The book is separated into ten different sections, each representing a stretch of the coast line starting with "Severn to Neath" and ending with "Conwy to Dee". Each chapter narrative walks you along a stretch of the path, discussing the discoveries and historic events as they pass. Jon Gower should be applauded for his excellent written style too - the stories flow along at a pleasing pace and weave their way through the constant progress along the coast with admirable style. He expresses the same love of the people as he does the landscape, including a memorable exchange about thieving badgers with an injured Welsh cavalry squaddie who was making a journey along the whole path on a mobility scooter for various charities.
The end of each chapter includes a set of pictures of Jeremy's, one to a page, which gives the photographs the space to be browsed away from the text, each group a little journey of themselves.

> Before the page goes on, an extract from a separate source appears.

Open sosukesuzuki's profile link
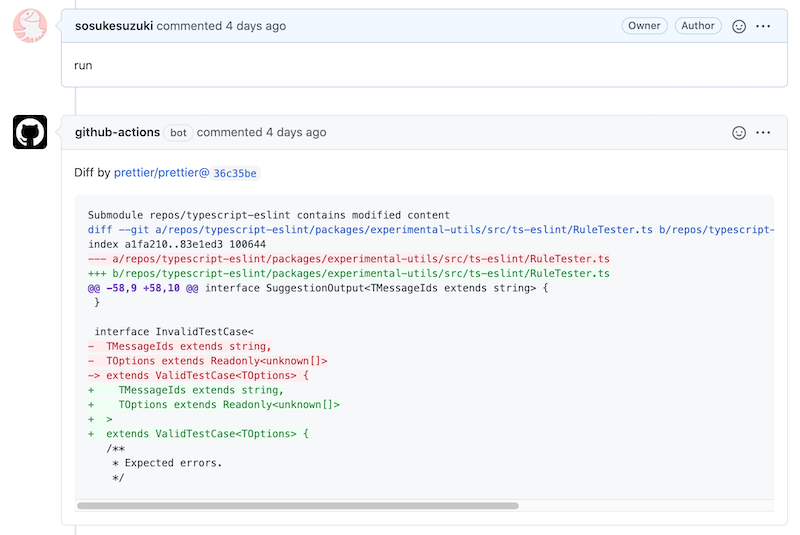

Jeremy's 'afterword' at the end of the book suggests a new term for the type of photography he engages in; "Psychogeography". The term describe the connection of landscape (typically urban or suburban) with the people that inhabit it and more importantly, it describes how this landscape can engage people almost subconsciously. A more recent description, and one used in the book, is 'urban wanderer as author' and seems as well suited to photography as literature (and probably even better suited to the two together).
Jeremy also says that he is tired of the term 'landscape photographer' when it's use implies a dawn/dusk, ND filtered, ultra wide and manipulated output.
The book is a great and literate overview of beautiful section of Britain's coastline and would be great to read whilst experiencing some of this landscape for yourself.